Содзабуро Кано в исполнении Рюхэи Матсуда.
КОГДА первая картина японского режиссера Нагиса Ошимы "Город любви и надежды" (1959) увидела мир, в кинематографических кругах немедленно разразился скандал. Не понравился слишком натуралистичный финал. До такой степени не понравился, что даже дебютом эта лента официально признана так и не была. Премию гильдии режиссеров "За лучший дебют" в 1960 году получило второе творение Ошимы, названное создателем "Повесть о жестокой юности". Популярность набирала обороты, будучи постоянно сопряженной с различными скандальными историями. На родине Ошиму запрещали, его фильмы шли вторым экраном, и в то же время о нем говорили как о лидере "новой волны" японского кино и награждали на международных кинофестивалях в Чикаго и Каннах. Российскому зрителю хорошо известна его лента "Империя чувств", которая даже после мирового признания показывалась в Японии с купюрами. В Москве сеансы предваряло записанное на пленку вступительное слово авторитетного киноведа. Следом в России вышла не менее вольная "Империя страсти", получившая в 1978 году приз каннского МКФ за лучшую режиссуру.
Последняя картина Нагиса Ошимы - "Табу", или "Гохатто", что в переводе с японского означает "запретный", как и предыдущие ленты мэтра просто наэлектризована сексуальностью. Ошима приоткрывает завесу перед внутренней жизнью самурайского "эскадрона смерти" Синсенгуми. В 1865 году жители Страны восходящего солнца категорически не хотели нарушать свою внутреннюю изоляцию. Для обороны от внешнего мира, а также для поддержания порядка в стране и существовало самурайское ополчение Синсенгуми. Более замкнутой организации придумать невозможно. О ней и рассказывает Ошима.
Главный герой "Табу" - молодой Содзабуро Кано, которого сыграл семнадцатилетний дебютант Рюхэи Матсуда. Его демоническая и женоподобная красота привлекает многих самураев Синсенгуми. Однако фильм не о мужеложстве. И тем более не о любви мужчины к женщине (однополчанам так и не удалось соблазнить юношу прелестями специально выбранной для этой невыполнимой миссии гейши). Фильм просто о любви как о проявлении человеческой сути. За внешней дисциплиной и жестокостью самураев легко распознать душевную чуткость и умение ценить красоту, которое граничит подчас с необузданными страстями и разрушительной силой ревности. Новобранец Кано стал "роковым мужчиной" в обществе самураев. Это даже смешно: вплоть до командного состава все втайне или наяву мечтают разделить с ним постель.

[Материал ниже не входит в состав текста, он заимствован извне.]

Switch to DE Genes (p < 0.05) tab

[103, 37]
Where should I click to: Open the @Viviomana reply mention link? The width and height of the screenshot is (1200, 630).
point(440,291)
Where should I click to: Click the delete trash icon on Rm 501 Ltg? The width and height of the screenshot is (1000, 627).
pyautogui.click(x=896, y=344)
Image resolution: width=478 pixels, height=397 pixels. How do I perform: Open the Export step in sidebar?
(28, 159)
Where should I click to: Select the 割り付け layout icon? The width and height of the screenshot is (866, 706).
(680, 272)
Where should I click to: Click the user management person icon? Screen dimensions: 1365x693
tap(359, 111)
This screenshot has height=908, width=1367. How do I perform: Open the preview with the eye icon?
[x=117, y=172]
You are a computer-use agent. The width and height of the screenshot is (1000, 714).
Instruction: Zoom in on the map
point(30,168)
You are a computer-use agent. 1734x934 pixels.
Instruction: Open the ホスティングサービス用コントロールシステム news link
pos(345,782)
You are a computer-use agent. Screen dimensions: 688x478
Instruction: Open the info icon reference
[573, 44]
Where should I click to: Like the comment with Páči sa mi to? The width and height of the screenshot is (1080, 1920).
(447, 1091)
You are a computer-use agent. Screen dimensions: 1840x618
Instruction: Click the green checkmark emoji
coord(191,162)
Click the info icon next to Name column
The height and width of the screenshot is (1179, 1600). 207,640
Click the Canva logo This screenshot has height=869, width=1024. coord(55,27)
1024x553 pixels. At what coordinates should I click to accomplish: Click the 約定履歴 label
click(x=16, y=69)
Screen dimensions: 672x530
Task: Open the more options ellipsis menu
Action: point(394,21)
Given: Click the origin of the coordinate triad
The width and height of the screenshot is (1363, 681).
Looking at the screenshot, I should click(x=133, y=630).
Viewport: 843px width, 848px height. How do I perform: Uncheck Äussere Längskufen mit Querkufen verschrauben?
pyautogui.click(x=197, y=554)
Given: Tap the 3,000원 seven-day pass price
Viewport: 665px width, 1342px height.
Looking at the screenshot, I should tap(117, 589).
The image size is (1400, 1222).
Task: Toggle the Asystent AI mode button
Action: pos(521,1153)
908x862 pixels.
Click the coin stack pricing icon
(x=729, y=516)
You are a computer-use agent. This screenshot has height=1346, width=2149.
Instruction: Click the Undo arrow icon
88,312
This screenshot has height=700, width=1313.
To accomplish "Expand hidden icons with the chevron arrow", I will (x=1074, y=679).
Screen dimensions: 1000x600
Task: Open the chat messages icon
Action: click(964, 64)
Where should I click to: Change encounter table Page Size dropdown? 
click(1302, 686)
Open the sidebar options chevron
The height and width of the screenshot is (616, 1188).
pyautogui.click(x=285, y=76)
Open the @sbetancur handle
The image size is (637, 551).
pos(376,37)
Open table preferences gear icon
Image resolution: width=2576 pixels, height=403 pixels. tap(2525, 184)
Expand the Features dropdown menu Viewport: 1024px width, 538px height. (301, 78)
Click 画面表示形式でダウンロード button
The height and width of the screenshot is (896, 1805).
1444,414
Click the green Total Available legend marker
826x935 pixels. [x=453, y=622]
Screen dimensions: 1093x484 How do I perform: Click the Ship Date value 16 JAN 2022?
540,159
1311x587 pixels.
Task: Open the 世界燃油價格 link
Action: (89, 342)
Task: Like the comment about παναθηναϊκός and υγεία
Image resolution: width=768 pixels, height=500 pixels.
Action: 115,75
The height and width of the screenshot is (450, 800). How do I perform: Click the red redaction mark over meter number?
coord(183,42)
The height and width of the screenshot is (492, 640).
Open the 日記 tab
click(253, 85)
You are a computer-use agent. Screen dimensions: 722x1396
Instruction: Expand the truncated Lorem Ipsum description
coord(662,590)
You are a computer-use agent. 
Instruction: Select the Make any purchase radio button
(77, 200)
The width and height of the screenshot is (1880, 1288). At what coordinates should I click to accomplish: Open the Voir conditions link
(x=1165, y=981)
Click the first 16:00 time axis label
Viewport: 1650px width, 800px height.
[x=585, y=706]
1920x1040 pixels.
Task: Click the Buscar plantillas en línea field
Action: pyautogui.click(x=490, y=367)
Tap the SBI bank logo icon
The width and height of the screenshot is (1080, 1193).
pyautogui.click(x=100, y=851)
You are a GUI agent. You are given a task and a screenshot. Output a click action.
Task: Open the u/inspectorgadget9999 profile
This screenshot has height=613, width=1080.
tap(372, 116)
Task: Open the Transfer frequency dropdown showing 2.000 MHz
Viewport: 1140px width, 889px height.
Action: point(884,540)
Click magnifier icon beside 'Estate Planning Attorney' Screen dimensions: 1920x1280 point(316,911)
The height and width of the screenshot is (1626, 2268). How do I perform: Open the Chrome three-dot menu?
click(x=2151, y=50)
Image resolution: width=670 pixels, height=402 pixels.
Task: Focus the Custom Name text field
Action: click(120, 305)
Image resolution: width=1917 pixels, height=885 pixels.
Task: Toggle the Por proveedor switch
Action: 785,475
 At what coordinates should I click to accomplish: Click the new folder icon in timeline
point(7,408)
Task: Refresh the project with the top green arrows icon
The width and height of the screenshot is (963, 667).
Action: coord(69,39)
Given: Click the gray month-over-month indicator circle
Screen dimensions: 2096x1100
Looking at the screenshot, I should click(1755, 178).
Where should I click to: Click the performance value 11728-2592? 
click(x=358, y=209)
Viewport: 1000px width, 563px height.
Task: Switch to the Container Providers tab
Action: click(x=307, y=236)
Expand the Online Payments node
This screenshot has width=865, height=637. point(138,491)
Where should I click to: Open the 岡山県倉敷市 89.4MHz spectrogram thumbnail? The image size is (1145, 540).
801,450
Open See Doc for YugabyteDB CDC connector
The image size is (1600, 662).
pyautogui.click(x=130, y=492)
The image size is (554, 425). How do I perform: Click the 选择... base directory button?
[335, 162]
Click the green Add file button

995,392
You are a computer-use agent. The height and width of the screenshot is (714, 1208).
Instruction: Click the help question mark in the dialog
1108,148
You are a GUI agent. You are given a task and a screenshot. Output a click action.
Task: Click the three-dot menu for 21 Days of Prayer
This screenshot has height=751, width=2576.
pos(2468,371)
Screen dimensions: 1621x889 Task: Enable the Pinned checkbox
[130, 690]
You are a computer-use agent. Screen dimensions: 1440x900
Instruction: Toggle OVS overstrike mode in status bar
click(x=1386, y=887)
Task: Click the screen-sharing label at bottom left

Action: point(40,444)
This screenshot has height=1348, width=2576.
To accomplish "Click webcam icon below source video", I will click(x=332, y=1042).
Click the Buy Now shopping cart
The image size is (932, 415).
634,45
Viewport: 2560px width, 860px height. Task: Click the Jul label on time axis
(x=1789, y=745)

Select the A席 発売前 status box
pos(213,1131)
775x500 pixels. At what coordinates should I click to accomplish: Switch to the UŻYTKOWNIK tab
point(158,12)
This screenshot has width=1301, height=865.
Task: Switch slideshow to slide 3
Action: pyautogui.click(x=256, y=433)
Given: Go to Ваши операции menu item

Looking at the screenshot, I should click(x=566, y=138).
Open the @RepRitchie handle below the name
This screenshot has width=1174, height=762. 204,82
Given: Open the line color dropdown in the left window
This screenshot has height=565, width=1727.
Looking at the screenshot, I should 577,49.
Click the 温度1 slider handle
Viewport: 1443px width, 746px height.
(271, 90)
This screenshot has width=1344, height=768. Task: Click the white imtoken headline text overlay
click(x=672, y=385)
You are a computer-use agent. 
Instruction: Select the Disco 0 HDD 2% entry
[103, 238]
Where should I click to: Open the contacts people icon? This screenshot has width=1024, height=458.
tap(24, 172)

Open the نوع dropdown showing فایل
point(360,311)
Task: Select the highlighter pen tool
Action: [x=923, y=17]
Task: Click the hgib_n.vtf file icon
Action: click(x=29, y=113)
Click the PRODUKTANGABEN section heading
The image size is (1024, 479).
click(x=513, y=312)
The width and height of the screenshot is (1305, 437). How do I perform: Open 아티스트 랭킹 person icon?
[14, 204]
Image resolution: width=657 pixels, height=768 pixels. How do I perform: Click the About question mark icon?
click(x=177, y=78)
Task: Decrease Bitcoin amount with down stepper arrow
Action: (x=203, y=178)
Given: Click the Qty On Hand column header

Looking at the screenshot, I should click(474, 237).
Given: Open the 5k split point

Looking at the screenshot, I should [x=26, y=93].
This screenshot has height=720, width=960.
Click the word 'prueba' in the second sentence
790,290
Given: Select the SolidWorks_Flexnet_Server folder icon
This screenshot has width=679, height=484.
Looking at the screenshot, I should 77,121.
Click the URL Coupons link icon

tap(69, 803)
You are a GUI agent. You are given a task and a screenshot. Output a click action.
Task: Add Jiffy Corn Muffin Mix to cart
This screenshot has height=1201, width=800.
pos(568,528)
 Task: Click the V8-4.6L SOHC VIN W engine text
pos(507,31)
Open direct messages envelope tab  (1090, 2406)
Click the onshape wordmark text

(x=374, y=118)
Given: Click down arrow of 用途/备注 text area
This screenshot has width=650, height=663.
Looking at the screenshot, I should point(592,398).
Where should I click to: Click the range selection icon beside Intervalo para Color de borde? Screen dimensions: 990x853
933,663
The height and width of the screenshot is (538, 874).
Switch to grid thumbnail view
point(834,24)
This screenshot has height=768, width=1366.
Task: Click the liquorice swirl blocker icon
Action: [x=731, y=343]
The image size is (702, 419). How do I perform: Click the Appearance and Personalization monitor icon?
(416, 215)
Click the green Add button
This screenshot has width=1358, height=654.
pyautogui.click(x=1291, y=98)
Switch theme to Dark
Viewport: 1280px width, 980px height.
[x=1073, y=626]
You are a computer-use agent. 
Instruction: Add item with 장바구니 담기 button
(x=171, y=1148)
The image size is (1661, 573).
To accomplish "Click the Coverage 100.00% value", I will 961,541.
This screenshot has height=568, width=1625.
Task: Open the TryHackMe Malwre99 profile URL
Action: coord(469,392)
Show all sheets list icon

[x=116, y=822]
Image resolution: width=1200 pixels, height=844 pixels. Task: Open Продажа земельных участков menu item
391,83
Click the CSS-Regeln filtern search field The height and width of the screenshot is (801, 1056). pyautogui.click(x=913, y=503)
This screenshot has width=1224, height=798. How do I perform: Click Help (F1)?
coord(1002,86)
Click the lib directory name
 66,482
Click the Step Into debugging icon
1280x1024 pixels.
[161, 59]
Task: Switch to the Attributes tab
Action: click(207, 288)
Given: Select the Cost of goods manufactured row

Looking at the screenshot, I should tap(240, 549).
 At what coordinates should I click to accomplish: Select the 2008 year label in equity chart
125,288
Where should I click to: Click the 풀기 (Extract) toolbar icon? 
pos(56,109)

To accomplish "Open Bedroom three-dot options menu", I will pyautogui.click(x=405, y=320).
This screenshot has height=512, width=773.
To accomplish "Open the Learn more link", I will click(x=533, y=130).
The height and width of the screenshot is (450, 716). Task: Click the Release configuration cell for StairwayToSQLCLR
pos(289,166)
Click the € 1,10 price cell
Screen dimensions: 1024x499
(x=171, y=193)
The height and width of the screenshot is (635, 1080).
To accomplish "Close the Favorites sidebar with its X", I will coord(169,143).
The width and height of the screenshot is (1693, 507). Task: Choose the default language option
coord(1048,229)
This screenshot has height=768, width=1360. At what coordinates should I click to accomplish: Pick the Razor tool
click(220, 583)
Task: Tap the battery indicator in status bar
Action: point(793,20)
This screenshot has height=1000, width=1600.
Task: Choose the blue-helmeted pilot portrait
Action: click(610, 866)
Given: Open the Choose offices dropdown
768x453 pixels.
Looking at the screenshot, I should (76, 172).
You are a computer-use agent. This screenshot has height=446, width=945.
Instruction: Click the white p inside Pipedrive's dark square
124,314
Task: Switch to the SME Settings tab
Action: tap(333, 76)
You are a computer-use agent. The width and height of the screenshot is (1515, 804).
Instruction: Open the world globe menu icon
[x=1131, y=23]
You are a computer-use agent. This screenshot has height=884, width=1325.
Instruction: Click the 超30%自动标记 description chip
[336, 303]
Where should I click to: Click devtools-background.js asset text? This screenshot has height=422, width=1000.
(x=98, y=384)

Но для Ошимы проблема гомосексуализма - не первостепенная. Японский режиссер в отличие от многих своих коллег не спекулирует на зрительском интересе к этой теме. Его картина - всего лишь ностальгический взгляд в прошлое. Что ж поделаешь, если в замкнутых обществах - будь то монастырь или военное подразделение - однополая любовь была и остается обычным делом? Захоти режиссер снять картину о проблемах подростков в современной школе, вышло бы не менее поэтично. В "Табу" очень мало откровенно натуралистичных сцен. Для Ошимы куда важнее традиционная для японца способность (умение?) любоваться пейзажем. В фильме это живой колорит Японии середины ХIХ века, так что кожей ощущаешь прохладу ночного воздуха у синей воды. Ошима дарит нам необъяснимую в своей первозданности мечтательность, потребность в таинственном и новом, которая испокон веков томит всех одинаково.
И еще в "Табу" есть необычайной красоты легенда о любви и верности, рассказанная одним из самураев капитану Тосидзо Хидзикате (Такеши Китано). Это притча о том, как призрак погибшего самурая возвращается к тоскующему путешественнику, некогда спасшему воину жизнь, и о том, что тогда была весна и цвели хризантемы. Вокруг этой завораживающе мистической истории, наверное, и выстраивается общая гармония фильма. "Табу" вообще наполнено оригинальной символикой. Хотя, может быть, это только кажется нам, людям слишком далеким от древней восточной культуры. Тем не менее сам Ошима говорит: "В финальной сцене Хидзиката со словами "Кано слишком красив" срубает мечом цветущее дерево вишни. Его жест символизирует, кажется, конец эпохи самураев". И тут же добавляет: "Впрочем, эта сцена открыта для интерпретаций".